EXERCISE DESCRIPTION: Reproduce exactly the run of lines that begins with the one containing "Click Phase 3" and ends with the last line of the records, omitting pictures.

DATA PROVIDED:
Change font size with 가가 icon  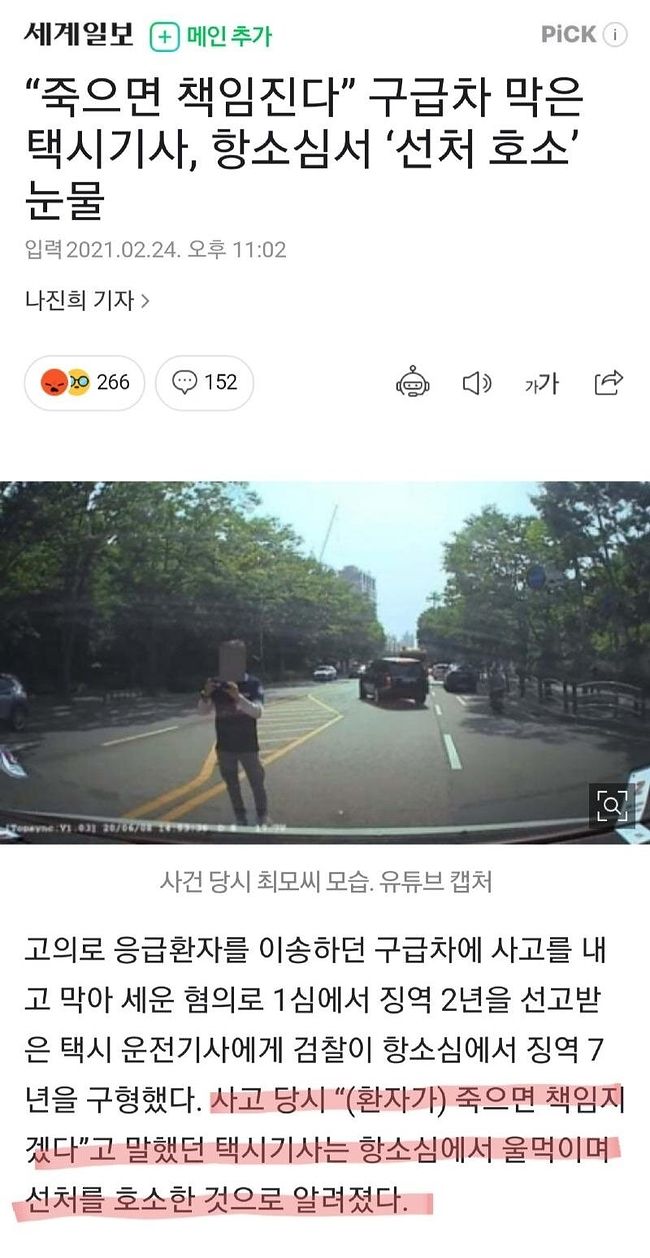(x=542, y=382)
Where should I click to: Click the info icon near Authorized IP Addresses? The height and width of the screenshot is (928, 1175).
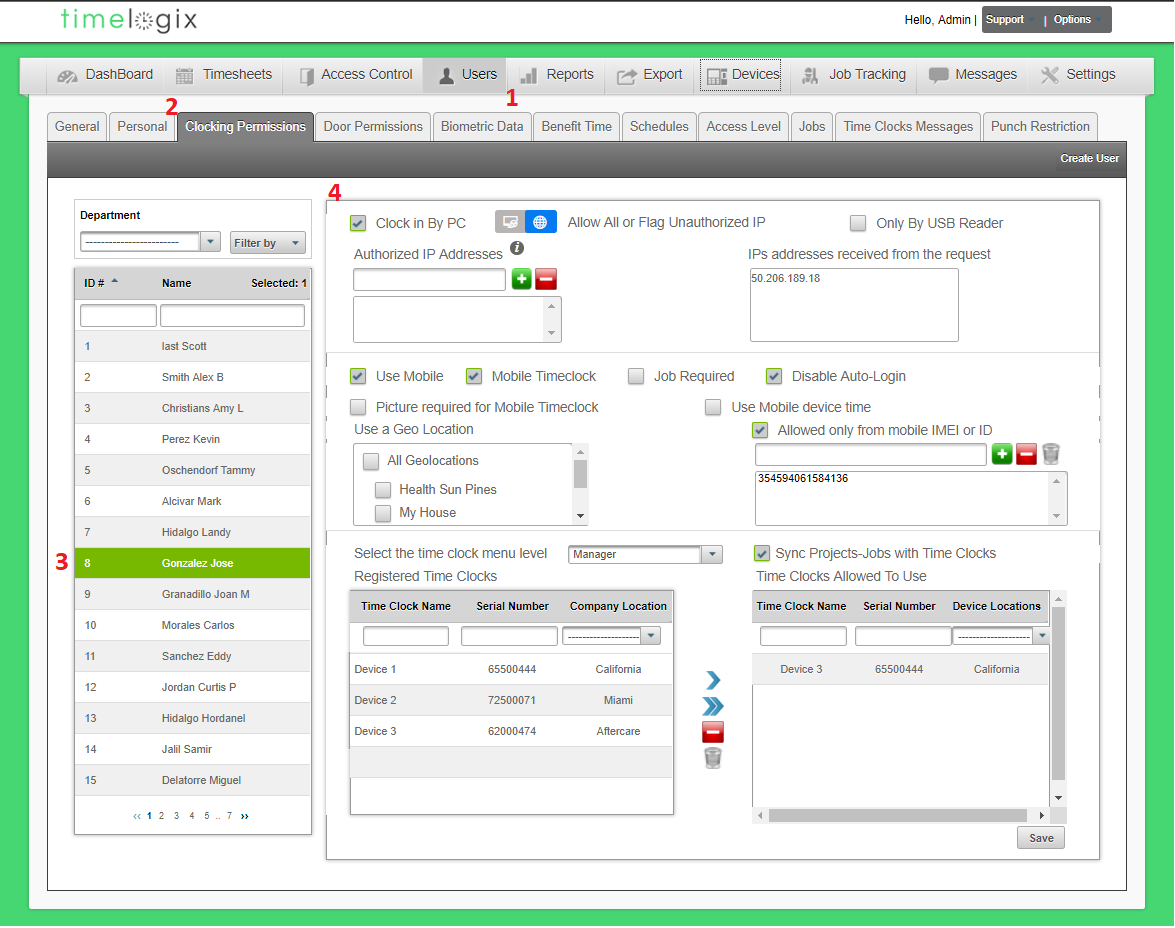(517, 248)
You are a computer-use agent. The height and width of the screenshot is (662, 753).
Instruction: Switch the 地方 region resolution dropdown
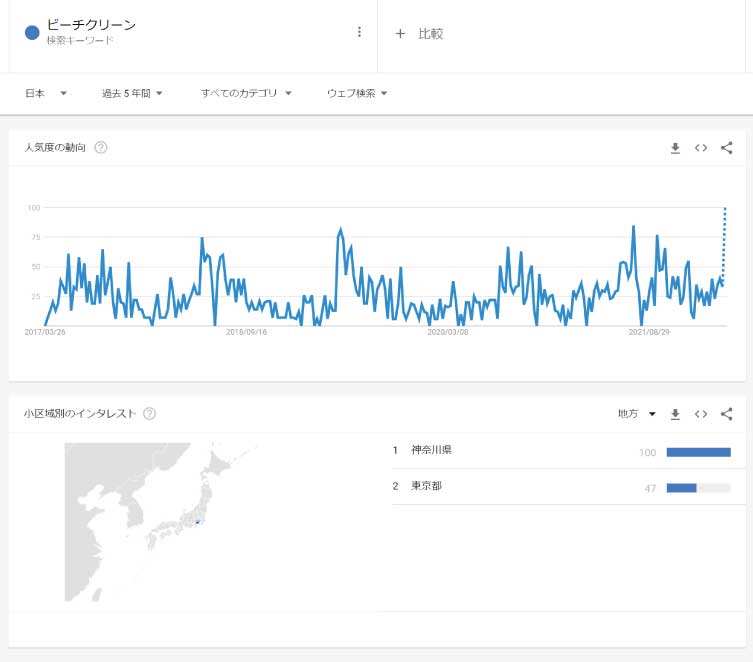[x=637, y=414]
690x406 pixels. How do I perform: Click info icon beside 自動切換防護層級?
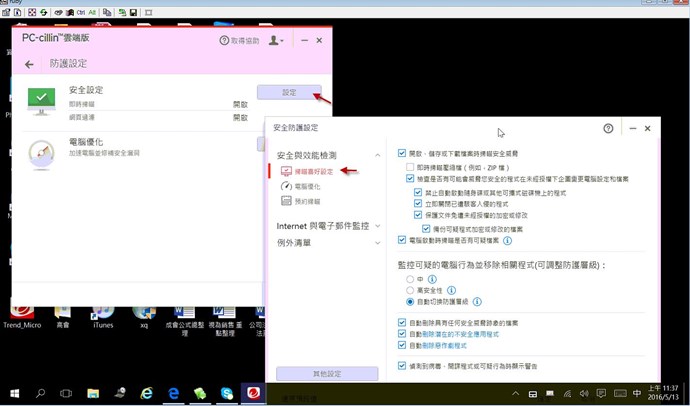(477, 301)

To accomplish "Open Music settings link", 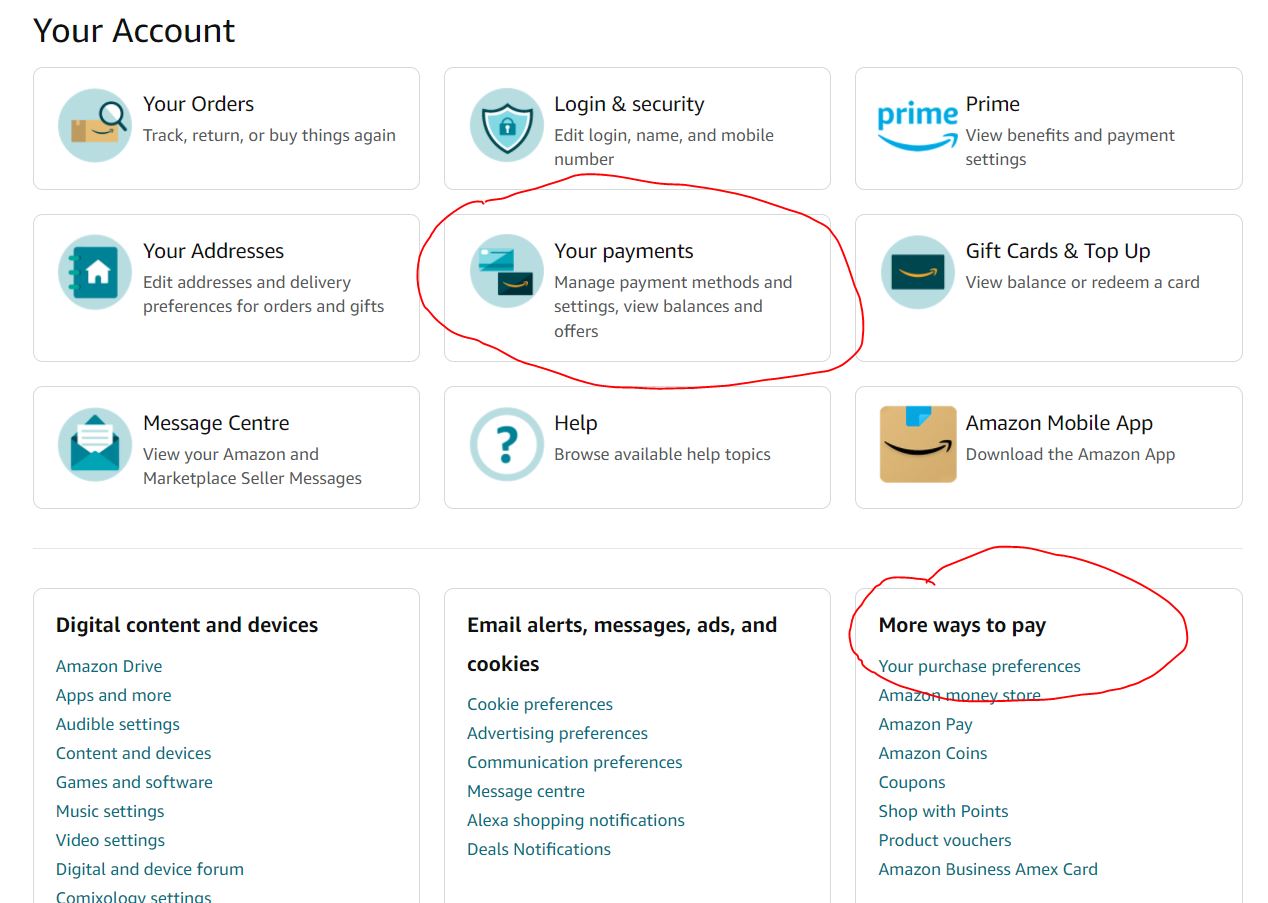I will (x=110, y=811).
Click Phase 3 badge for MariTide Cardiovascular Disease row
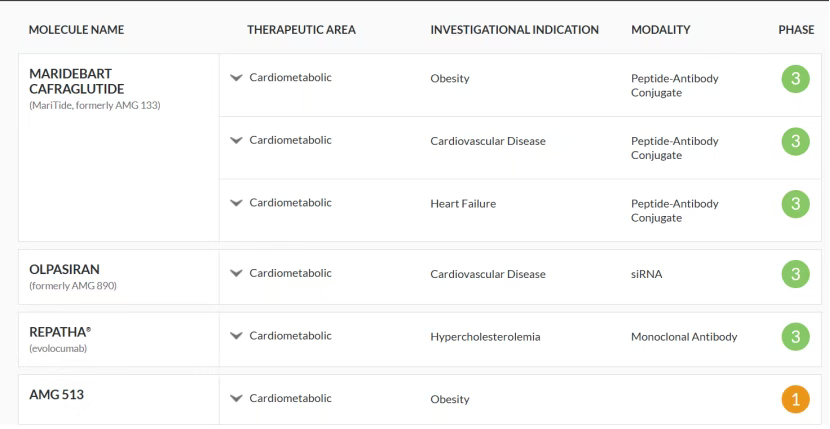830x429 pixels. click(x=795, y=141)
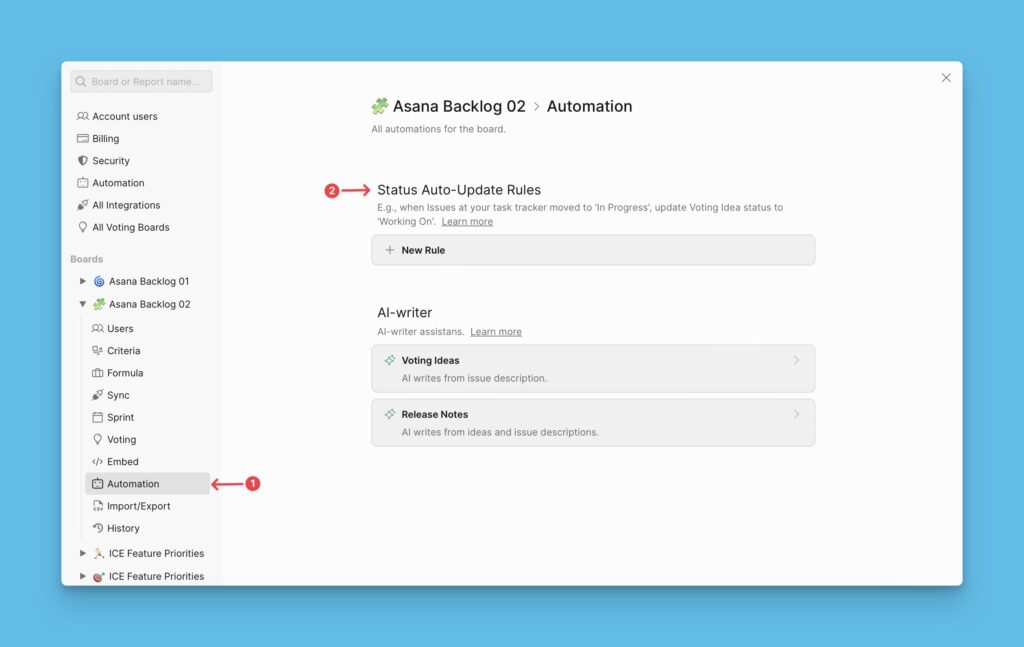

RESPONSE FOR THIS EXERCISE:
Click Phase 3 badge for MariTide Cardiovascular Disease row
830x429 pixels. click(x=795, y=141)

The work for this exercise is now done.